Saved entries
__________________________________________________

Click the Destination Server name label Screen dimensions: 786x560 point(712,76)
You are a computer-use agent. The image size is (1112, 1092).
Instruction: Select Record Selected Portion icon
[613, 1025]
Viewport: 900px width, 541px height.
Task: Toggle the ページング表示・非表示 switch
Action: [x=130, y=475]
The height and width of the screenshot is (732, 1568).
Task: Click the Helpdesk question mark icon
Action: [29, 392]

__________________________________________________

▸ **EXERCISE REQUIREMENTS**
Restate each of the entries above verbatim.

▸ **OUTPUT BELOW**
Click the Destination Server name label Screen dimensions: 786x560 point(712,76)
You are a computer-use agent. The image size is (1112, 1092).
Instruction: Select Record Selected Portion icon
[613, 1025]
Viewport: 900px width, 541px height.
Task: Toggle the ページング表示・非表示 switch
Action: [x=130, y=475]
The height and width of the screenshot is (732, 1568).
Task: Click the Helpdesk question mark icon
Action: [29, 392]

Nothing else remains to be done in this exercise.